§ **LIST OF TASKS**:
(1) Reproduce the passage in the piece on sports games from "I'm not a big" to "me in life.", word for word.
(2) In the piece on sports games, what is the only athletic endeavor the writer takes part in?
(3) Write the next part of the piece on sports games, starting after its final sentence.

Editor's note: Chris hits upon one of my pet peeves in video games: Sports games are either for the casual player or the hardest of the hardcore. The middle ground no longer exists. Do you agree with Chris's observations? -Jason


I'm not a big sports guy. I've always been a poor spectator, getting antsy and changing the channel, and memories of playing school sports revolve around standing in the freezing rain holding a battered piece of wood that was supposed to be a rounders bat.

A lack of competitiveness is an issue of mine, and this is why the only athletic endeavor I'm involved in is pro wrestling, which isn't competitive in a sporting sense at all. I like to think I'm intellectually above having win/loss records being important to me in life.

You see, sports fans and athletes, you may not be aware of this, but perhaps as some form of ineffective retaliation against you for years of childhood head-flushing, nerds have been trying for some time to slander you as being not that bright. It's playground name-calling, really. You're Gridiron Jocks. Football Hooligans. Rugger Buggers. Golf, um...yeah.

§ **DATA SHOWN**:
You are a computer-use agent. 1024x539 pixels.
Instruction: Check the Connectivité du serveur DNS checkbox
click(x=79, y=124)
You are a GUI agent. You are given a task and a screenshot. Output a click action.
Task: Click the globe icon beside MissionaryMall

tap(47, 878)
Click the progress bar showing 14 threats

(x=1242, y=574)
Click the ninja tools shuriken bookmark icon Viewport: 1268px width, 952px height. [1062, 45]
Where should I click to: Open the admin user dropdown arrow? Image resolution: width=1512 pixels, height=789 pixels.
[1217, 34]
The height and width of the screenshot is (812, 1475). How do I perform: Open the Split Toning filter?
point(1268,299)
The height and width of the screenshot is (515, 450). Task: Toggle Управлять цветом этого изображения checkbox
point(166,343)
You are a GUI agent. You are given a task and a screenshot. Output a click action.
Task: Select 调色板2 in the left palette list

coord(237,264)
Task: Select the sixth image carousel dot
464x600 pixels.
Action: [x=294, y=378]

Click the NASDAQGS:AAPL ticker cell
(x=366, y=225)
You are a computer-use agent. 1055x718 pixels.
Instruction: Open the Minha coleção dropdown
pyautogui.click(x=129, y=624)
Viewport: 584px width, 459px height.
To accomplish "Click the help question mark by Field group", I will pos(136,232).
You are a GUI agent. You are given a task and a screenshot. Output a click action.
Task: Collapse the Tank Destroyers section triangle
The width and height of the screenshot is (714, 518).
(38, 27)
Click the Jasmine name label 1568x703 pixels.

§ **EXPECTED RESPONSES**:
(1)
I'm not a big sports guy. I've always been a poor spectator, getting antsy and changing the channel, and memories of playing school sports revolve around standing in the freezing rain holding a battered piece of wood that was supposed to be a rounders bat.

A lack of competitiveness is an issue of mine, and this is why the only athletic endeavor I'm involved in is pro wrestling, which isn't competitive in a sporting sense at all. I like to think I'm intellectually above having win/loss records being important to me in life.

(2) Pro wrestling.

(3)
Such labels may be borne out by game purchasing choices. No doubt dubbed the "casual hardcore" by some idiot in an ill-fitting suit with "industry analyst" written on beer-mat business cards in crayon, most of the Match of the Day/SportsCenter-watching faithful only buy a handful of games a year. Are these discerning customers? Or are they the folk that're easily lead into buying NCAA Football and Madden NFL in consecutive months despite these games being nearly the bloody same? Sales of both FIFA and World Cup: South Africa in Europe will testify this isn't simply an American thing. Even Konami give it a go with the Japanese market -- Winning Eleven (Pro Evolution Soccer in the U.S.) has come in three different flavors so far this year.

Yeah, sports are stupid, and people who like them are stupid. Yet attempting to play a sports game in 2010 reveals that in actuality, sports-game fans must have brains the size of planets.

I'm no stranger to cybersports. I often keep a football (Anglo or American, take your pick) game on file for a brief multiplayer match here and there, Despite being a couple of versions behind ([sotto voce] yes, it's me that's preventing EA Sports guy Peter Moore from moving into his house made of money, and Project Ten Dollar, EA's method of reducing used sales of its games, means nothing to me. Do your worst, EA.) I've seen sports games become more and more intimidating over the years.

 

FIFA, not content with putting every button on the modern gamepad (clicky sticks and all) in use, has put increased importance on creating custom tactics and swapping between them on d-pad hotkeys in game in recent versions, transforming a game about kicking a ball around a field into a basic real-time strategy game.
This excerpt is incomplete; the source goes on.